Items from a data source:
----
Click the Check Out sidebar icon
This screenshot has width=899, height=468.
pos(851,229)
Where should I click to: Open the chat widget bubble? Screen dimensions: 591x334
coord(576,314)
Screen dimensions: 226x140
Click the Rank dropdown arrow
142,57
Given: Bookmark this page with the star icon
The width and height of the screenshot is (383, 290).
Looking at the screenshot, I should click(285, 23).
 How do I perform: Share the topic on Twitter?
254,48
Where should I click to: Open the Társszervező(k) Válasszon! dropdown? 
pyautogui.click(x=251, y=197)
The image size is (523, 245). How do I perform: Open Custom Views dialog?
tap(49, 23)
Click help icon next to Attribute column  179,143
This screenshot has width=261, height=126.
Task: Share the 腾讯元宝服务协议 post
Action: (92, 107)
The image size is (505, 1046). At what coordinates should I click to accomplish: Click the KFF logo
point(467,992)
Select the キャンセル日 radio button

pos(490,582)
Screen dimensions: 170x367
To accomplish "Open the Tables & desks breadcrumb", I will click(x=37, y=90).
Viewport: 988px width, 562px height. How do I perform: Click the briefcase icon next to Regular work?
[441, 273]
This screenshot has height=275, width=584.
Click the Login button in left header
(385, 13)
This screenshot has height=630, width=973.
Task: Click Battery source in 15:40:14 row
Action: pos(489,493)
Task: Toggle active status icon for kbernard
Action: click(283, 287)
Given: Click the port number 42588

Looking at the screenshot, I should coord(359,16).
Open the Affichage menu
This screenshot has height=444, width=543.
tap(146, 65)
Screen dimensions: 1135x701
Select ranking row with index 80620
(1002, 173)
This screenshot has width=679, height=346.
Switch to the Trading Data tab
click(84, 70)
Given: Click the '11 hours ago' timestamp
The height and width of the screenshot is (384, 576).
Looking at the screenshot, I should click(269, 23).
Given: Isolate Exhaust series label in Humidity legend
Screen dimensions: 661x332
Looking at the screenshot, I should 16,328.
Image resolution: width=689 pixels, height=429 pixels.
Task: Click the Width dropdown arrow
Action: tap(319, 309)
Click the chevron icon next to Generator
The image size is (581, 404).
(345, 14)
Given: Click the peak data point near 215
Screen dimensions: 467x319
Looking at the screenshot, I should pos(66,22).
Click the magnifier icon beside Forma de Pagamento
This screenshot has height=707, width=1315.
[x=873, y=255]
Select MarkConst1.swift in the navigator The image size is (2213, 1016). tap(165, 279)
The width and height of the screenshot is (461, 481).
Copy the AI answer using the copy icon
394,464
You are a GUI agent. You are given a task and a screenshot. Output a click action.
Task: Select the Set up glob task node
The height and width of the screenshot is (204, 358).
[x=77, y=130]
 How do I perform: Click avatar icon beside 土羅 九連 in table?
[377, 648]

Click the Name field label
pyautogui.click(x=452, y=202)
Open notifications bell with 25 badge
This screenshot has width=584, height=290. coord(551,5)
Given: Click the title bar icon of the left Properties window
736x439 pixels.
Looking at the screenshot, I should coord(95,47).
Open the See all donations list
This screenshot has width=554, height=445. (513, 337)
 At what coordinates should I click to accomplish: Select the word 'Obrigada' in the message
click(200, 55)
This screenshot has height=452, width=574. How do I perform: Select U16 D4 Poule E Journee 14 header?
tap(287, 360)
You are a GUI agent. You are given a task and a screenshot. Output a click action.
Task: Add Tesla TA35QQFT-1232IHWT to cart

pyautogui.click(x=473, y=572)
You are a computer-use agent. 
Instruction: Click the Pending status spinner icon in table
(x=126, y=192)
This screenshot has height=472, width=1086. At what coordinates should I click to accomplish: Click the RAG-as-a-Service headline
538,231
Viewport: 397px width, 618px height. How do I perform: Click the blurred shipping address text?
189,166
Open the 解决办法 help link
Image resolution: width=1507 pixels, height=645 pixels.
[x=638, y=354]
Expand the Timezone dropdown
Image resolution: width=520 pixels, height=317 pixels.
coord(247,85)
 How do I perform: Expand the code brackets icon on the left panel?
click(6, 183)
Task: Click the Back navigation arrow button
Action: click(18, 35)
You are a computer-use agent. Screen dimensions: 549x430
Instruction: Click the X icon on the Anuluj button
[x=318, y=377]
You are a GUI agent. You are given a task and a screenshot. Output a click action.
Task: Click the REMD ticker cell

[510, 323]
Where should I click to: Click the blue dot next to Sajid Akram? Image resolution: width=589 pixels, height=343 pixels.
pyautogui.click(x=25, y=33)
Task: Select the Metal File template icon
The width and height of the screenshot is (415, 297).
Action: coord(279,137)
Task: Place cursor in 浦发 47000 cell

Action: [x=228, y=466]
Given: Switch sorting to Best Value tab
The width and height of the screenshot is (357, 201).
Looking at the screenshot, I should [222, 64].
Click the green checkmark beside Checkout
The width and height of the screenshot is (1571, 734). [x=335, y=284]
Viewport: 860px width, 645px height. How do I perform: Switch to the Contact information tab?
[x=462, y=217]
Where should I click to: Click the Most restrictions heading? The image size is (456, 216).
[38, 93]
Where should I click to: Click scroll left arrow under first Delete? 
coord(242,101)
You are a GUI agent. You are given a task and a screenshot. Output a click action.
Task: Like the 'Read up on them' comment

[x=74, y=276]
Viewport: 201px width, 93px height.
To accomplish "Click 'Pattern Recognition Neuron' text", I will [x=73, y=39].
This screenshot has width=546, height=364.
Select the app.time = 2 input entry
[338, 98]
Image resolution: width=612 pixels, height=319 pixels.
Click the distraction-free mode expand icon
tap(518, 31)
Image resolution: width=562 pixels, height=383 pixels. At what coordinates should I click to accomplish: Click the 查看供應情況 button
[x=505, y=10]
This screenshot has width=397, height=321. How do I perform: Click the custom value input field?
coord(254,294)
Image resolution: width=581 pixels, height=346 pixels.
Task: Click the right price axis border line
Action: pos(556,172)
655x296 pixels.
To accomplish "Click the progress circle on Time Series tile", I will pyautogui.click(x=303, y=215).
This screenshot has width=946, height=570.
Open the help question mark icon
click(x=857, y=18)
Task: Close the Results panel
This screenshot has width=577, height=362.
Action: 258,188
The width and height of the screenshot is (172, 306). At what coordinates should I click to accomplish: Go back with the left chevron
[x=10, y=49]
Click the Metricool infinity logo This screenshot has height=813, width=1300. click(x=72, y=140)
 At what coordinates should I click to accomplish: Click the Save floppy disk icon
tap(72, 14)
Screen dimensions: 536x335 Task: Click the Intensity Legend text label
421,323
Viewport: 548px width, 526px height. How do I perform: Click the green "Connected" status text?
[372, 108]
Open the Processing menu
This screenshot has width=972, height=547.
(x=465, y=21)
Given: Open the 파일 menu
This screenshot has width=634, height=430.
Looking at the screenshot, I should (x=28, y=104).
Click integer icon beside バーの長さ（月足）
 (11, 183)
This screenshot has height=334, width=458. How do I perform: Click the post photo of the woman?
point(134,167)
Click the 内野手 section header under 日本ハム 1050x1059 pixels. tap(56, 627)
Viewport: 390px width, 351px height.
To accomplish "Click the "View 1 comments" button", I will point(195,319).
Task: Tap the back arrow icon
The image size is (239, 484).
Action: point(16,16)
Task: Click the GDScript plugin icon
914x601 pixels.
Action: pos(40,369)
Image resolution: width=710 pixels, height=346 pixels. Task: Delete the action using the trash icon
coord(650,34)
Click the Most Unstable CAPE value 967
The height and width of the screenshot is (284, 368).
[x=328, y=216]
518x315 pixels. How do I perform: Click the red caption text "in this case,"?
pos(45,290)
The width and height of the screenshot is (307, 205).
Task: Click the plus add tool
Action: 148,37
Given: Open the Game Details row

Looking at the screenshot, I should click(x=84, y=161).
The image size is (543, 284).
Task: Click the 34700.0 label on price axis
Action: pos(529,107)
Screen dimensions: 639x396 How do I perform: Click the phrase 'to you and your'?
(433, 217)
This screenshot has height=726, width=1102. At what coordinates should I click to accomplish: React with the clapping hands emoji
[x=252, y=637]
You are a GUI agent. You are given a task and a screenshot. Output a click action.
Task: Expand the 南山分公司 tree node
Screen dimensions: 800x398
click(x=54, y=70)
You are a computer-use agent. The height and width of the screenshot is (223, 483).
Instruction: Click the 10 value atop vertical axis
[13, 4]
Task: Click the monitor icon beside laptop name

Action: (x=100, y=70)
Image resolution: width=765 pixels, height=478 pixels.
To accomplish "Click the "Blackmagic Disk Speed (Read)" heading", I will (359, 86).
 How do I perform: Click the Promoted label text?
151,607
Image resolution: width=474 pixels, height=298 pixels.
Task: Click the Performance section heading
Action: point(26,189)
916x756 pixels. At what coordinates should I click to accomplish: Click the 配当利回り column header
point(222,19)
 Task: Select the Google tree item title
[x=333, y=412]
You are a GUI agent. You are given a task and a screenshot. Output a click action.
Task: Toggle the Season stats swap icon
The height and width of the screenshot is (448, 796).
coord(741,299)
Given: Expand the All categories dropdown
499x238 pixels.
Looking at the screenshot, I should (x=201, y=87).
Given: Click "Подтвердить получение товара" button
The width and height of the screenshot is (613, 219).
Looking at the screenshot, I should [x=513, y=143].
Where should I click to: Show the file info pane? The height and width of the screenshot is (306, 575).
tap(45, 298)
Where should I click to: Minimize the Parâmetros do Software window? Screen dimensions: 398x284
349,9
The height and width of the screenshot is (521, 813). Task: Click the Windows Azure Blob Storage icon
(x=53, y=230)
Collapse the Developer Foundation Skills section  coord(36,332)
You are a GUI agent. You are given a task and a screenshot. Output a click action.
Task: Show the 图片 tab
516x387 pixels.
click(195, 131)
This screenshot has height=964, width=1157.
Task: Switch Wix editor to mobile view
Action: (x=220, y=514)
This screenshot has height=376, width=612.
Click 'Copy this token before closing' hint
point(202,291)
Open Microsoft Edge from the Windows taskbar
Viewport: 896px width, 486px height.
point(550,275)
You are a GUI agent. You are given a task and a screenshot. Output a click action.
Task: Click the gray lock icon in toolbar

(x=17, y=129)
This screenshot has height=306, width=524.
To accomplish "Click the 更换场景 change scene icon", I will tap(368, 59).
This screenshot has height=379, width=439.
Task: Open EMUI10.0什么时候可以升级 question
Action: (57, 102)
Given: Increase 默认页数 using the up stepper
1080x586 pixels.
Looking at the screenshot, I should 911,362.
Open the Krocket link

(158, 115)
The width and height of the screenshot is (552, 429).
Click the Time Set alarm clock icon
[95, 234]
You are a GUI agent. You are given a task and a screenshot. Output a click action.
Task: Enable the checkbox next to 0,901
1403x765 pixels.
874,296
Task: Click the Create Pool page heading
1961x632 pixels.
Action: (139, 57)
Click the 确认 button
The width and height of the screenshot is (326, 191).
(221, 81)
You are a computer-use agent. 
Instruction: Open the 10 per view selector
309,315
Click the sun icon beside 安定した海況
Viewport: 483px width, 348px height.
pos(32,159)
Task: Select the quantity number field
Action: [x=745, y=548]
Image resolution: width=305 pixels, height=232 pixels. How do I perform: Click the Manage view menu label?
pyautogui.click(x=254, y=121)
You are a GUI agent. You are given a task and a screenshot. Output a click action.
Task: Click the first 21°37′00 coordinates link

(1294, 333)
----
- [TO DO]: What is the number of lines in the records that contain the word "computer"? Answer with the number and nothing else.

- [RESPONSE BOX]: 4